Votre Conseil a ensuite renouvelé sa position dans la décision du 12 janvier 2002 sur la loi de modernisation sociale en estimant que le législateur : « peut apporter à la liberté d'entreprendre des limitations liées à cette exigence constitutionnelle, à la condition qu'il n'en résulte pas d'atteintes disproportionnées au regard de l'objectif poursuivi » (4). . Dans cette décision, le Conseil Constitutionnel admet que l'on puisse apporter des limites à la liberté d'entreprendre, mais à condition que ces limites soient liées au respect d'un autre principe constitutionnel et que les atteintes soient proportionnées à l'objectif que se fixe la loi. Dans le cas de cette décision, la poursuite de l'intérêt général n'est donc plus une justification suffisante pour admettre une limitation du principe de liberté d'entreprendre. Justification par l'intérêt général qui fera sa réapparition dans des décisions ultérieures.
Le principe constitutionnel de liberté d'entreprendre tel qu'évoqué ci-dessus trouve à s'exprimer dans des situations très diverses. Mais ce principe comporte surtout différentes expressions parmi lesquelles la liberté de concurrence. La liberté de concurrence est en effet une des expressions les plus récurrentes de la liberté d'entreprendre.
La libre concurrence, qui doit se comprendre comme le respect d'une saine et loyale concurrence entre des acteurs économiques et sociaux, trouve à s'appliquer, même lorsque les acteurs concernés sont de statuts différents. Tel est le cas avec l'arrêt du Conseil d'Etat du 30 juin 2004 (5) à l'endroit d'un contentieux opposant le département de la Vendée et la société « Vedettes Inter-Iles Vendéennes » (V.I.I.V), arrêt qui consacre les règles de concurrence en stipulant qu'il n'y a pas de circonstances exceptionnelles comme des contraintes de sécurité qui pourraient justifier des différences de traitement entre la régie départementale et des compagnies privées.
En d'autres termes, la liberté de concurrence est un principe charnière entre le principe de liberté d'entreprendre et le principe d'égalité présent aux articles 1er, 6, et 13 de la Déclaration des Droits de l'Homme et du Citoyen de 1789.
Aussi, s'il est loisible que le législateur puisse limiter la liberté de concurrence, et donc la liberté d'entreprendre, cette limitation doit remplir les critères que le Conseil Constitutionnel a mentionné dans sa décision du 12 janvier 2002, à savoir que ces limites soient liées au respect d'un autre principe constitutionnel, et que les atteintes soient proportionnées à l'objectif que se fixe la loi.

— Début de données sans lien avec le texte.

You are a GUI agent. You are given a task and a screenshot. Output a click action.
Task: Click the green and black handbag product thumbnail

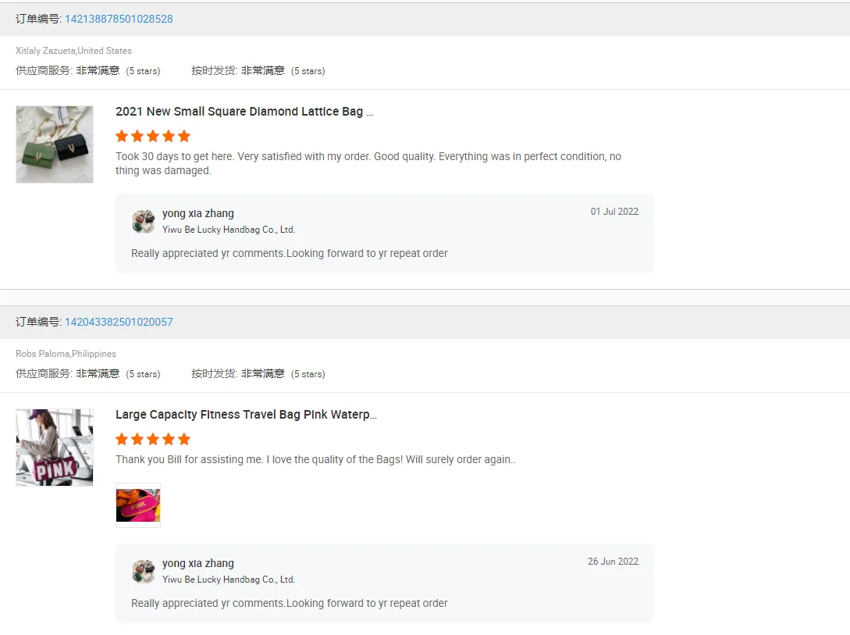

Or, les dispositions susmentionnées de l'article 1er de la présente loi relative à la sécurisation de l'emploi prévoient la généralisation de la couverture complémentaire collective « santé » pour les salariés. Pour ce faire, les branches professionnelles non couvertes devront lancer des négociations qui porteront principalement sur la définition du contenu et du niveau des garanties accordées, sur la répartition de la charge des cotisations entre employeur et salariés, ainsi que sur les modalités de choix du ou des organismes assurant la couverture complémentaire.
Or, la présente loi telle qu'adoptée a conduit à réintégrer la possibilité de signer des accords de branche comportant une clause de désignation.
Ainsi, comme le souligne l'Autorité de la concurrence, dans son communiqué du 29 mars 2013 sur la généralisation de l'assurance complémentaire santé (6), Autorité dont votre Conseil a récemment réaffirmé les prérogatives et reconnu l'aptitude à juger d'une situation anticoncurrentielle dans sa Décision 12 octobre 2012 (7) : « Si les clauses de désignation ne sont pas contraires, en elles-mêmes, aux règles de la concurrence, leur mise en oeuvre doit être encadrée pour maintenir la concurrence sur le marché de l'assurance complémentaire santé ». Par conséquent, il convient de s'interroger sur les limites à la libre concurrence, et donc à la liberté d'entreprendre qu'entraînent ces dispositions.
Aussi, l'application de l'article ler, II-2 ° de la présente loi, conduira à ce que : « si elle n'est pas assortie de possibilité de dispense », le recours à la désignation « entraîne l'obligation pour l'ensemble des employeurs de la branche, d'affilier leurs salariés au régime proposé, sans possibilité de choisir un autre organisme, même si celui-ci est mieux-disant » comme le précise l'Autorité de la concurrence dans son avis du 29 mars 2013 relatif aux effets sur la concurrence de la généralisation de la couverture complémentaire collective des salariés en matière de prévoyance. (8)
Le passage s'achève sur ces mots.